The cartoon is a World War II propaganda film that deals with Porky and his bloodhound that has sneezing problems trying to track down a Nazi spy caricature in the form of a lynx. Their goal is to stop him from blowing up a critical railroad bridge.

The title is a pun of the film title Confessions of a Nazi Spy. The lynx is called the "Missing Lynx", a pun on the description missing link. The bomb is called "Hallelujah, I'm a Bomb", a reference to the song "Hallelujah, I'm a Bum".

==Plot==
The cartoon opens by panning past a number of signs in "Ye Towne Cooler" that make fun of small town prisons and various criminal practices. Eggbert, a bloodhound, is asleep. A nearby radio alarm clock goes off and wakes him up. The broadcast annoys him so much that he breaks the radio with a mallet. Porky enters with a wanted poster, and Eggbert is about to hit Porky with the mallet, until Porky says they need to catch a spy. Eggbert sneezes forcefully enough that Porky is blown clear out of the town jail. The wanted poster lands on the spy's face.

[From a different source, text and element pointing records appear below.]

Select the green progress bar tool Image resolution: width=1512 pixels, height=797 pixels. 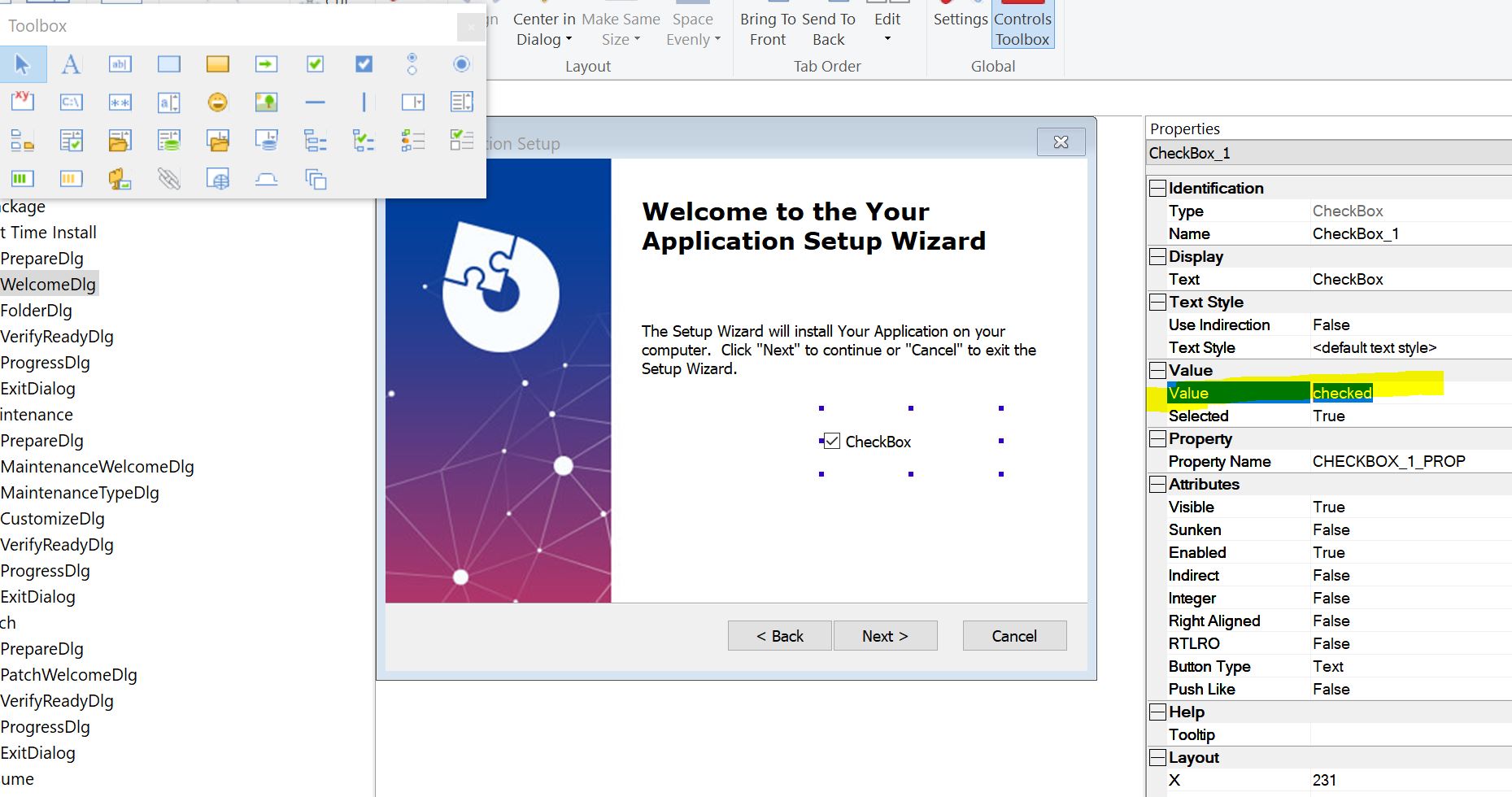click(22, 179)
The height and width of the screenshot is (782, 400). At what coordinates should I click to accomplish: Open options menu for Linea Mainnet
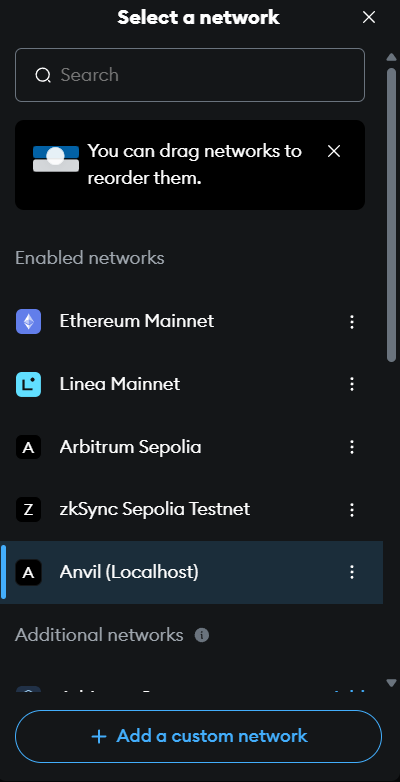pyautogui.click(x=352, y=384)
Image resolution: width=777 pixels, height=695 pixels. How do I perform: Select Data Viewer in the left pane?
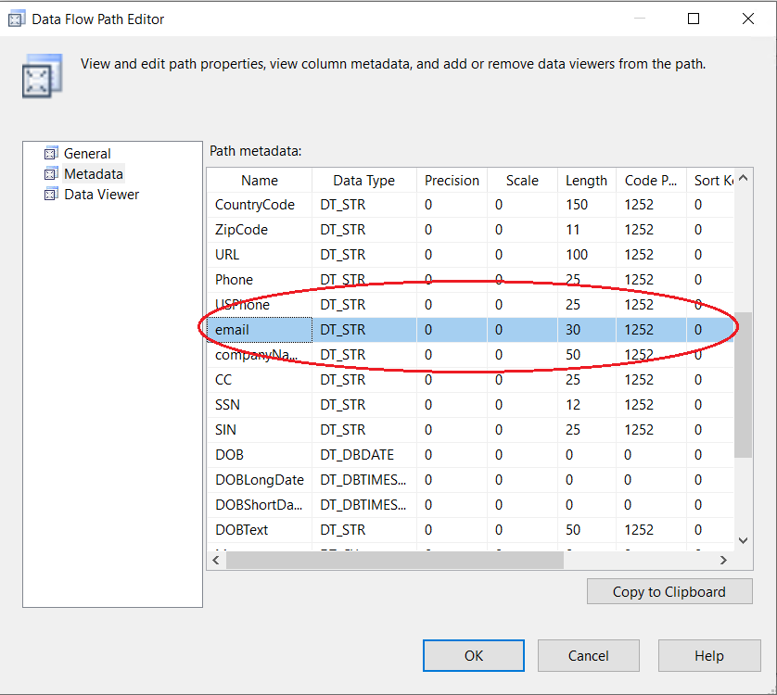click(x=101, y=194)
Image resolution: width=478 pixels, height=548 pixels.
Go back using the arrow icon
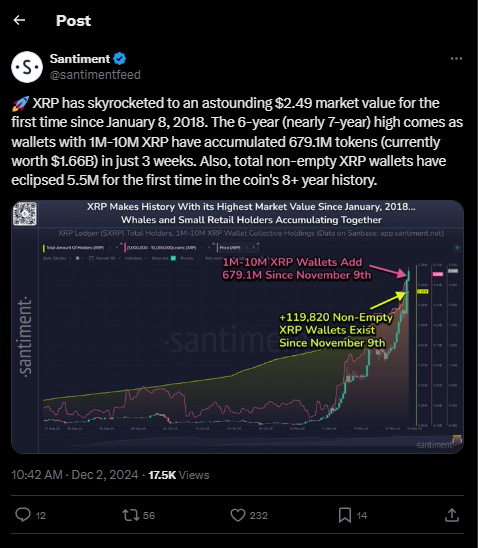[x=19, y=20]
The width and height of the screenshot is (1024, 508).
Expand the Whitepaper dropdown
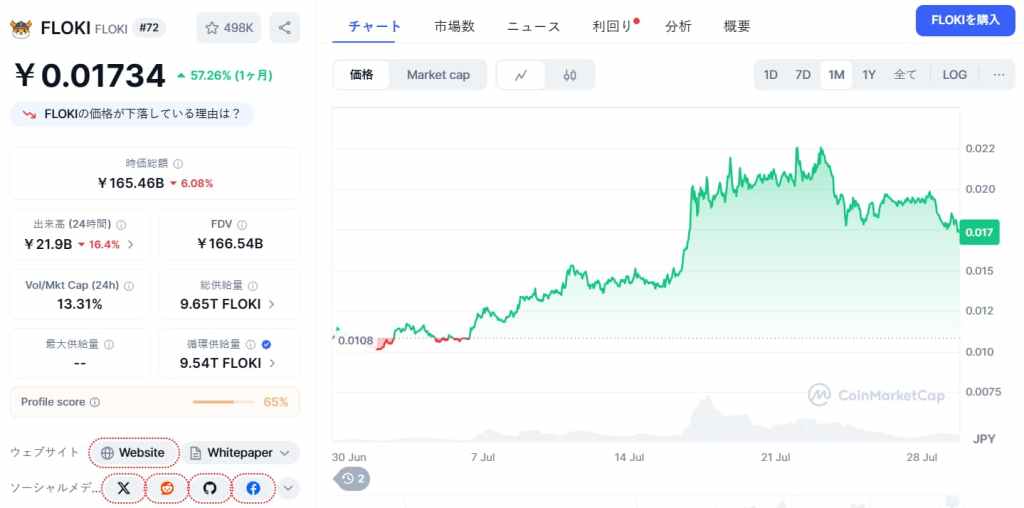coord(240,452)
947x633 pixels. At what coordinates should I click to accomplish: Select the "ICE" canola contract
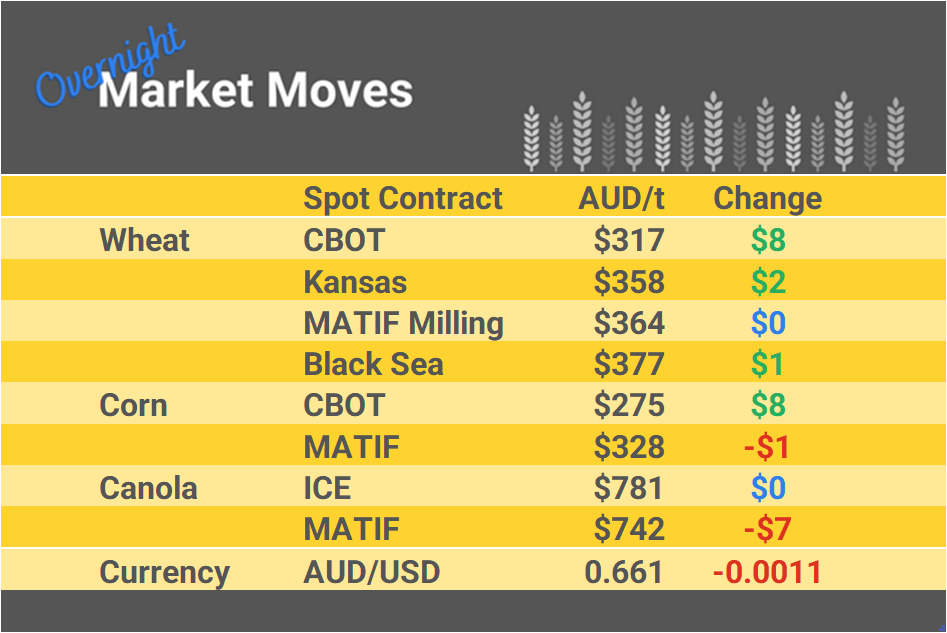click(327, 488)
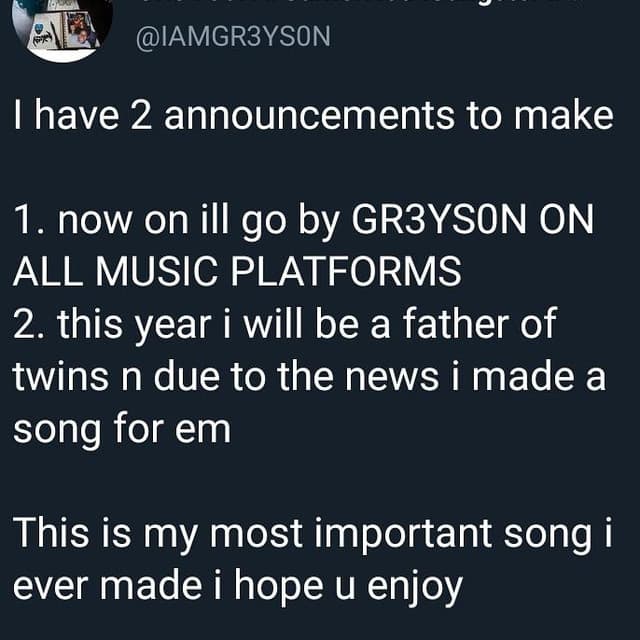This screenshot has height=640, width=640.
Task: Select 'GR3YS0N' in the tweet body
Action: [439, 220]
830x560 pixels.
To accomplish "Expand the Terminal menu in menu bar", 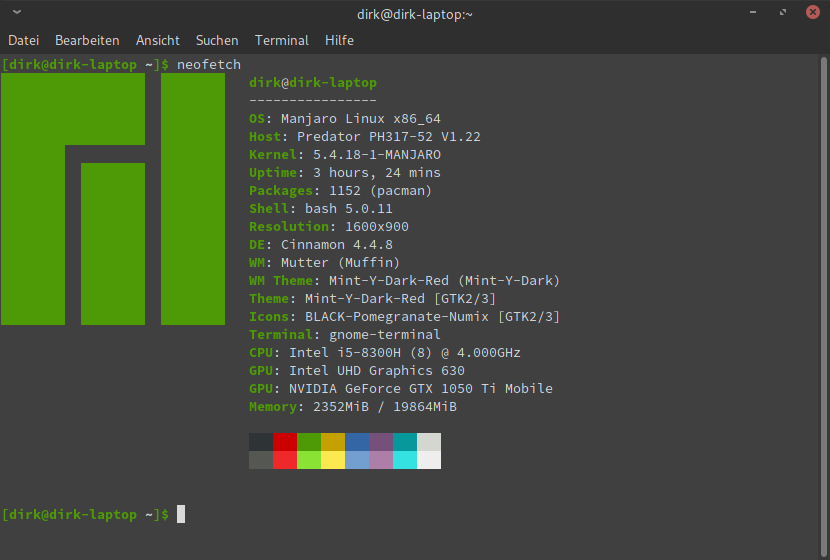I will click(x=282, y=40).
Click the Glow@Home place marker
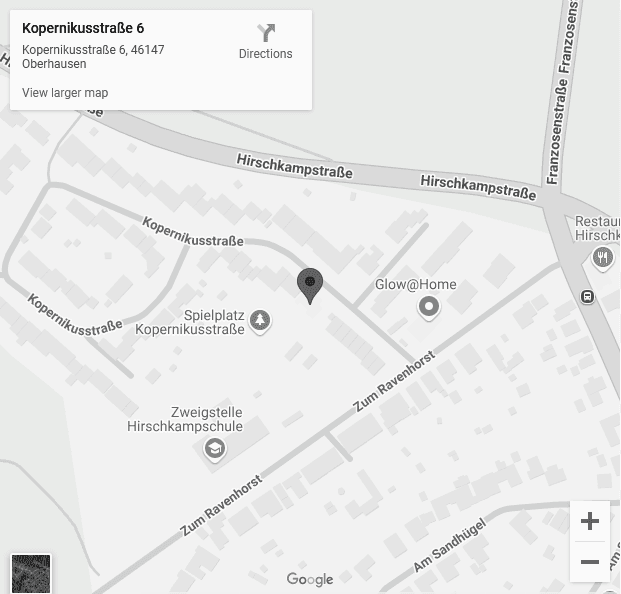The width and height of the screenshot is (621, 594). click(429, 307)
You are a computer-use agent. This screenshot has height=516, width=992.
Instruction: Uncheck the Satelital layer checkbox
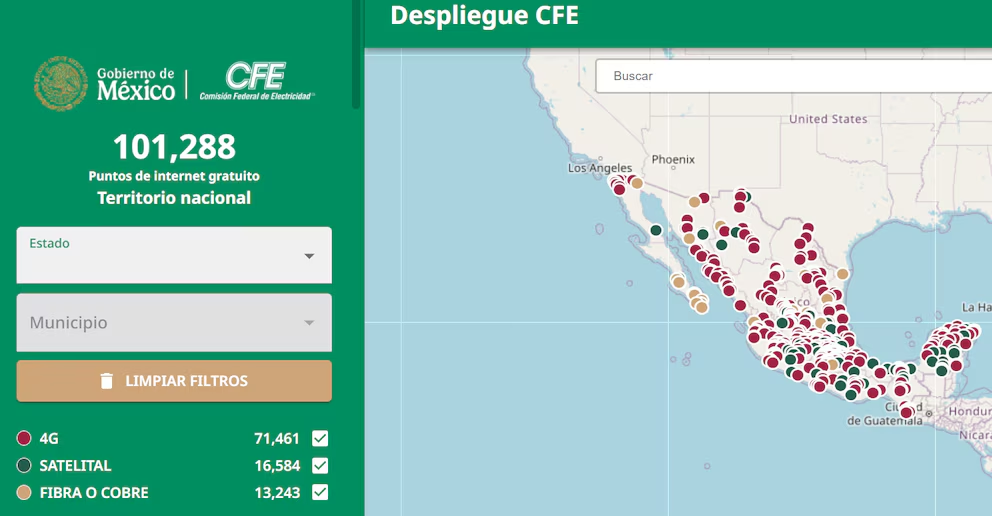tap(320, 466)
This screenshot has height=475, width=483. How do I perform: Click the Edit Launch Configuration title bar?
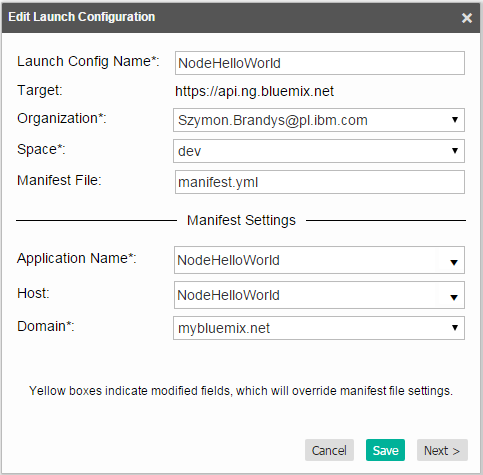click(x=241, y=18)
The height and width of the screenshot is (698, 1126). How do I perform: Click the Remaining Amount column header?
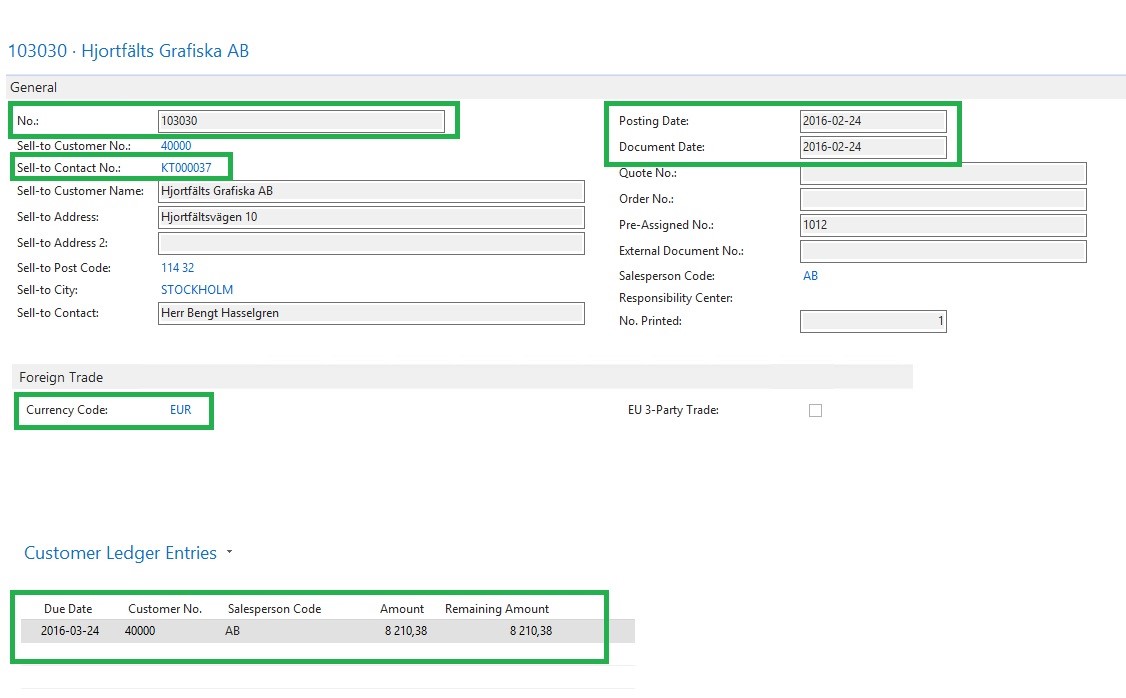[497, 609]
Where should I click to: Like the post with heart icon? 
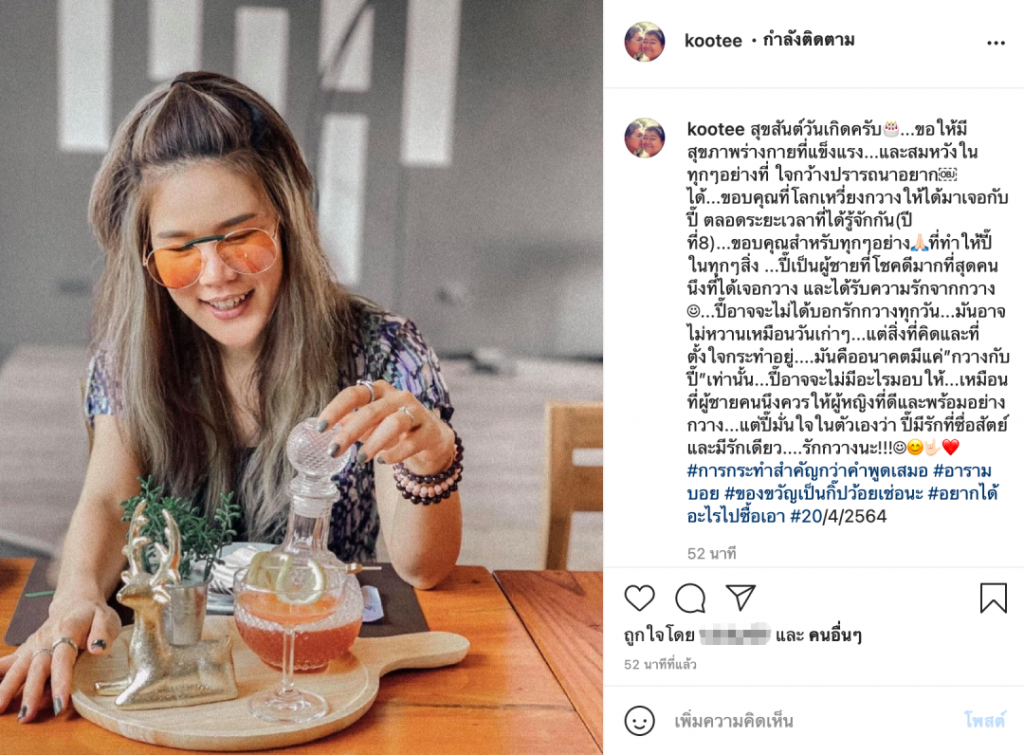click(639, 598)
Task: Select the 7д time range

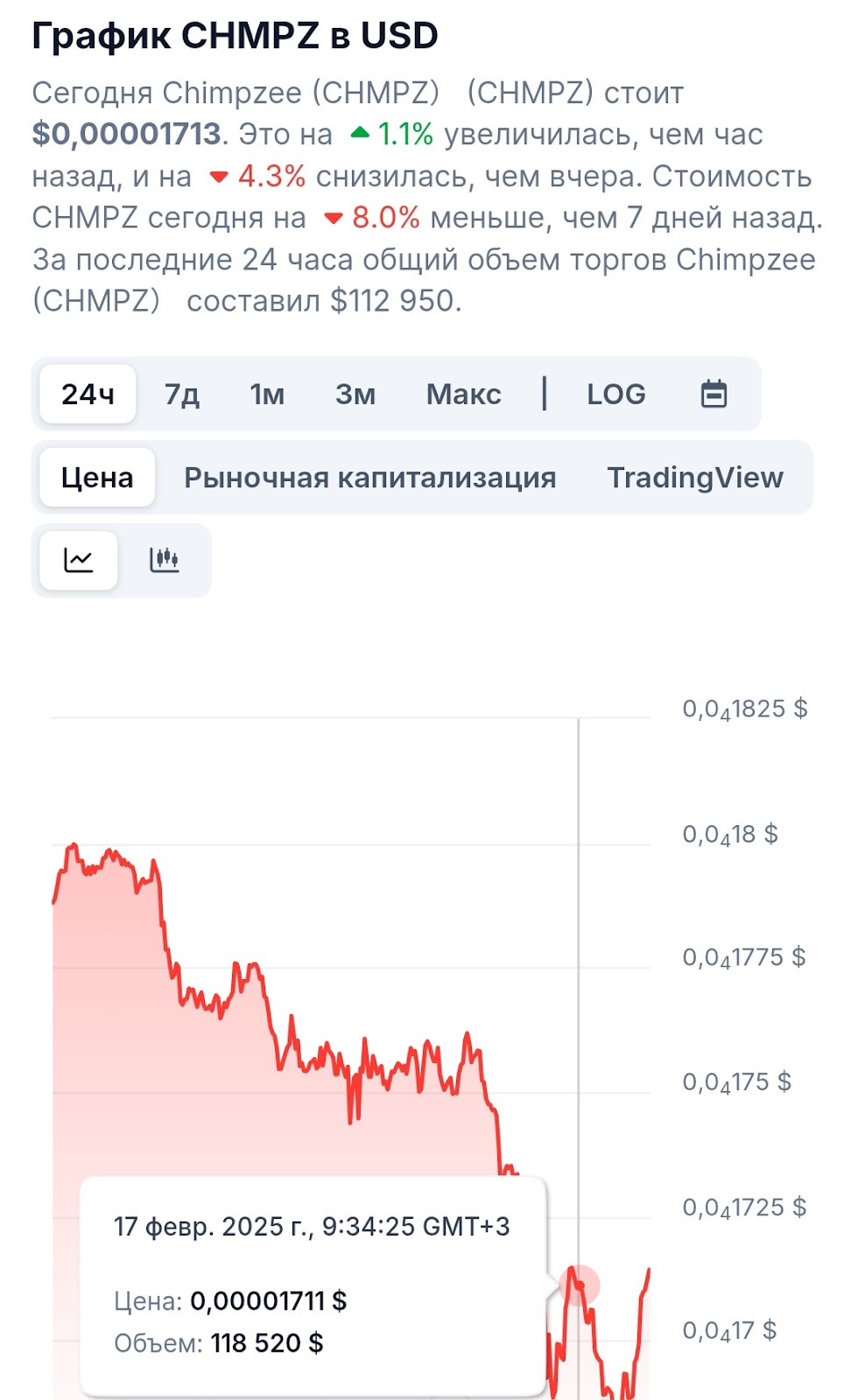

Eggbert has trouble finding the spy (presumably due to his nasal congestion). When he and Porky do catch up to the spy, the spy tries to fool Porky with disguises. Eggbert sneezes again, which blows both him and Porky away from the spy.

The spy sets a bomb to blow up a railroad bridge. When the bomb's timer only has one minute left on it, he reveals his plan to Porky before he notices that Eggbert has retrieved the bomb and placed it at his feet. The spy throws the bomb away, but Eggbert retrieves it again (and again).

The spy, Porky, Eggbert, and the bomb all end up in a cave together. Eggbert sneezes yet again, everyone gets blown away, and the spy and the bomb land next to each other as time runs out. Nothing happens, so the spy thinks the bomb is a dud and becomes upset. He slams it on the ground and it blows up. The spy flies up into the clouds, where he jumps around, celebrating the fact that the bomb worked after all. He gives the Nazi salute and falls backward, his feet forming the V sign.

==Home media==
The short is available as an extra on Looney Tunes Golden Collection: Volume 6, and as a main short on Porky Pig 101. On both DVD sets, the short is presented unrestored.